Reading for Pleasure Puts Children Ahead in the Classroom
New research from the Institute of Education (IOE) suggests children who read for pleasure are likely to do significantly better at school than their peers who don’t.
The IOE study, which is believed to be the first to examine the effect of reading for pleasure on cognitive development over time, found that children who read for pleasure made more progress in maths, vocabulary and spelling between the ages of 10 and 16 than those who rarely read.
Perhaps surprisingly, reading for pleasure was found to be more important for children’s cognitive development between ages 10 and 16 than their parents’ level of education. The combined effect on children’s progress of reading books often, going to the library regularly and reading newspapers at 16 was four times greater than the advantage children gained from having a parent with a degree.

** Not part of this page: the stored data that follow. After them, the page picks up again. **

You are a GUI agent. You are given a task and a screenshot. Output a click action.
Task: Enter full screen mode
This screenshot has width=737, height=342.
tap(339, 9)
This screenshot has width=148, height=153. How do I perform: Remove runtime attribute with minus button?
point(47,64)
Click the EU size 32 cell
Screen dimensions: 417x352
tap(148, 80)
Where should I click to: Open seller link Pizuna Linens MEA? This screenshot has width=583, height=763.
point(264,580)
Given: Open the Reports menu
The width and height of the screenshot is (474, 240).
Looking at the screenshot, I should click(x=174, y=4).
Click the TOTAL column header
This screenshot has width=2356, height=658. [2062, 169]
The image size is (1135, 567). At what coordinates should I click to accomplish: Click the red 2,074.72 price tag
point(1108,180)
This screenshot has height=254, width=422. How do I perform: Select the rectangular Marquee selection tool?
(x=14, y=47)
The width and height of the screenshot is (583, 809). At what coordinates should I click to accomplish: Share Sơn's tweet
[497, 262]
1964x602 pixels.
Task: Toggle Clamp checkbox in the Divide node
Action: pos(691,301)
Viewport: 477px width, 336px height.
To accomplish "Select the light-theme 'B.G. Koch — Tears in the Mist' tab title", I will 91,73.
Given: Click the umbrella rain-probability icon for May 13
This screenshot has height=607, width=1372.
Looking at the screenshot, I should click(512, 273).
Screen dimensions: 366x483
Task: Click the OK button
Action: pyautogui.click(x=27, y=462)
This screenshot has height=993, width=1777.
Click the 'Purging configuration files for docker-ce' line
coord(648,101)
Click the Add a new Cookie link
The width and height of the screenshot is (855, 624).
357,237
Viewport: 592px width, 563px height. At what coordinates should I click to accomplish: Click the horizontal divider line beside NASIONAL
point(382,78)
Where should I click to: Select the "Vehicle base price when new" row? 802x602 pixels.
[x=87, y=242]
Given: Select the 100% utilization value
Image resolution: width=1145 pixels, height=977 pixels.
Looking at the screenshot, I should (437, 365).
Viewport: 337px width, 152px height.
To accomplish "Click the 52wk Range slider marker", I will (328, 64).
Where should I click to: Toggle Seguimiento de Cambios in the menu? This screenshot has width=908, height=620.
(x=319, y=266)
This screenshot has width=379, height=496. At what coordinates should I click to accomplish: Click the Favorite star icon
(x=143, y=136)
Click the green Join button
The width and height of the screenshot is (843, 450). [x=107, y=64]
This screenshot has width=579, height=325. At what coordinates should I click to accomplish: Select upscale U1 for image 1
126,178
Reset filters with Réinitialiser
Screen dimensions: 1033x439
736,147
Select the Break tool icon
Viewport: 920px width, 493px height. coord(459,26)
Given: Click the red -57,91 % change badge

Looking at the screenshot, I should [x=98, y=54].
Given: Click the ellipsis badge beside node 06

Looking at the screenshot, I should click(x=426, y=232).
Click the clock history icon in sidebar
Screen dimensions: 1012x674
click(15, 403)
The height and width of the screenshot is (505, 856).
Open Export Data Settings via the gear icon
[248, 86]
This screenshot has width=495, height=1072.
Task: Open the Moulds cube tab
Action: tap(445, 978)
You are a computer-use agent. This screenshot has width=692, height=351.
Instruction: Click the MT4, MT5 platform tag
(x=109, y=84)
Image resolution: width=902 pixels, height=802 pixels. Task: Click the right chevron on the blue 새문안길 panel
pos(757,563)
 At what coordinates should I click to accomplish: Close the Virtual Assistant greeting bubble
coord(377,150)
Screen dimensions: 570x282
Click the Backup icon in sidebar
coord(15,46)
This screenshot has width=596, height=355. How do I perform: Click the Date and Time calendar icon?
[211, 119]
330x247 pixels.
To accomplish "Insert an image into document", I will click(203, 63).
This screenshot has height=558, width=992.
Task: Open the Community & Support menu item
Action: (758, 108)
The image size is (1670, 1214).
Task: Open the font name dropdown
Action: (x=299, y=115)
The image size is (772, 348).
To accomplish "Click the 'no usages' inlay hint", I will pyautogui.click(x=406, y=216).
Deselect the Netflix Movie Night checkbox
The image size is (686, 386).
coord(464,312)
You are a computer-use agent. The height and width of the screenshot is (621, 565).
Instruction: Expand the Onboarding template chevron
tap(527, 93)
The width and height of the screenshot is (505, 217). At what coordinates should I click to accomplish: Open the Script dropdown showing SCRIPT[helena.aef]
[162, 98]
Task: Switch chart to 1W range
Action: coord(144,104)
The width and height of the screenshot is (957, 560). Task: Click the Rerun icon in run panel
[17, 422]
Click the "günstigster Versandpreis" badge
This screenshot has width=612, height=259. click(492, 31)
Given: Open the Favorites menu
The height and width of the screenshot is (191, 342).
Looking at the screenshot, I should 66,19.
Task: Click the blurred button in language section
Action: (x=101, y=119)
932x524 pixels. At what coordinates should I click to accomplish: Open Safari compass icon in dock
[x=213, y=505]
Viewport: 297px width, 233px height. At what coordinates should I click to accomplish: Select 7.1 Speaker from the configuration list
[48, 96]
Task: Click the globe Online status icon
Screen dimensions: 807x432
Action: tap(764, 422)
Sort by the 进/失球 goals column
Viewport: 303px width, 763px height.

Children who were read to regularly by their parents at age 5 performed better in all three tests at age 16 than those who were not helped in this way.
Reading for pleasure had the strongest effect on children’s vocabulary development, but the impact on spelling and maths was still significant. “It may seem surprising that reading for pleasure would help to improve children’s maths scores,” she said. “But it is likely that strong reading ability will enable children to absorb and understand new information and affect their attainment in all subjects.”
This study underlines the importance of encouraging children to read – even in the digital age.